2 hours ago | parent | prev | next [-]
[deleted]
cryptoegorophy 3 hours ago | parent | prev | next [-]

low level support, means that they can be "bribed" to do things like this.

karel-3d an hour ago | parent | prev | next [-]

well. I lost my 2FA dongle once (left it on a different continent). Which I used to secure my domain name on which I received mail.

suddenly I was happy that low level support staff could remove it. (I needed to scan my passport and photo. This was way before modern image generation.)

basisword 5 hours ago | parent | prev | next [-]

>> The simple fact that 2FA can be removed by low level support staff drives me mad. It defeats the whole purpose of the process.

The fact it can be removed by anyone is the problem. If you lose access to your 2FA (and recovery codes) then you should lose access to your account. Having it removable by anyone (other than a logged in account holder) defeats the entire point.

ValentineC 3 hours ago | parent | next [-]

> The fact it can be removed by anyone is the problem. If you lose access to your 2FA (and recovery codes) then you should lose access to your account. Having it removable by anyone (other than a logged in account holder) defeats the entire point.

At least make it a major pain in the ass to recover like AWS, which requires some kind of notarised identity verification [1].

[1] https://news.ycombinator.com/item?id=13122723

pocksuppet 2 hours ago | parent | prev | next [-]

What if I don't want to lose my account if I lose my 2FA? Then I don't enable 2FA, presumably. But some security guy at your company is forcing me to enable 2FA or you'll just lock my account until I do.

MarleTangible 4 hours ago | parent | prev | next [-]

In theory there is no difference between theory and practice, but in practice there is. Well, it gets complicated quickly when a wide range of users involved.

robinpie 4 hours ago | parent | prev [-]

I always thought the entire concept of even password resets was absurd. Email is a huge SPOF for basically everyone.

If you lose your password or 2FA, you should lose your account, too bad so sad.

SoftTalker 3 hours ago | parent [-]

Completely unrealistic. Stuff happens. Email accounts get closed for no reason. People lose their phones, or have them stolen. Lots of reasons why someone might need an exceptional account recovery process.

Not saying it should be easy or routine, it should not be. But it must be possible.

basisword 2 hours ago | parent [-]

That's what recovery codes are for. Unfortunately it seems a lot of 2FA is now implemented without recovery codes.

jeffbee 4 hours ago | parent | prev [-]

Yeah.

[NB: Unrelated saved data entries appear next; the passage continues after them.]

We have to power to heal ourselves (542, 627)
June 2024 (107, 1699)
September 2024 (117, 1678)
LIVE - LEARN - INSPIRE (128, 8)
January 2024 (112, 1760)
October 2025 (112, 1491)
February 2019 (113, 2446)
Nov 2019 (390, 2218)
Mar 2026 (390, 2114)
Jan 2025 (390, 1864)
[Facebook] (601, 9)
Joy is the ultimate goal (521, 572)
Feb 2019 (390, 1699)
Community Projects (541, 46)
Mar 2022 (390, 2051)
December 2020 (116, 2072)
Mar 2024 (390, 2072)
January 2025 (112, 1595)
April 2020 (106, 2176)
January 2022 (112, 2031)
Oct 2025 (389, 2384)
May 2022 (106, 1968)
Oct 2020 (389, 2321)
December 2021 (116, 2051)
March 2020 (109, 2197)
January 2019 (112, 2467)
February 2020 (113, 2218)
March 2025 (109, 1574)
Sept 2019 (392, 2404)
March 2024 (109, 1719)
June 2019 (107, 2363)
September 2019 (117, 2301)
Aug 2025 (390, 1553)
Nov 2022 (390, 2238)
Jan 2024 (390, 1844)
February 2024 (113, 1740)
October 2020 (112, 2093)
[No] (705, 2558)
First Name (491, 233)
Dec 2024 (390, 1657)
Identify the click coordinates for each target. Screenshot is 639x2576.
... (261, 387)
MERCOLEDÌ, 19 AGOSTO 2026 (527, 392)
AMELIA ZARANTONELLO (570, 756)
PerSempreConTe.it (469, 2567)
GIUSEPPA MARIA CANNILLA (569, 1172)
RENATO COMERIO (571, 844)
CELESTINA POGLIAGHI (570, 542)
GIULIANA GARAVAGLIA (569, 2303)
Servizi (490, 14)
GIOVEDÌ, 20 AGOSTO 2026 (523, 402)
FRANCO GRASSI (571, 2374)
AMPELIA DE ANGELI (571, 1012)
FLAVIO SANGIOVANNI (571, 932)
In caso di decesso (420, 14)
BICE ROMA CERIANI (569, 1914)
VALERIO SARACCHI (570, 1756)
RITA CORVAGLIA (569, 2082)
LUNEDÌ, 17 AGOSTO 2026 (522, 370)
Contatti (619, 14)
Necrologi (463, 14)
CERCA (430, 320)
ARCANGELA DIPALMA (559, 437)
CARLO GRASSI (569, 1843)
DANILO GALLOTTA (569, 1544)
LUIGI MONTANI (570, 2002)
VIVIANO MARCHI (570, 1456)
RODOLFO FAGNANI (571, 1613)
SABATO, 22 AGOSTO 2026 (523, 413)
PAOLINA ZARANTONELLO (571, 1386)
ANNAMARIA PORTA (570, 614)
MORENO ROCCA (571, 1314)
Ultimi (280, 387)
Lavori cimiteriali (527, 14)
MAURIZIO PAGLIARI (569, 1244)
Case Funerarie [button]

I spent years working partly for the account abuse team at Google and that is why I always shake my head (silently, because the HN groupthink disagrees) at the endless parade of stories on this site about people who lost access to their accounts and can't contact support. Under no circumstances do you want any possibility that front-line support can hand your account over to anyone.

The lack of account support is a safety feature, not a flaw. If your accounts are valuable to you, act like an adult and write down the recovery codes on paper.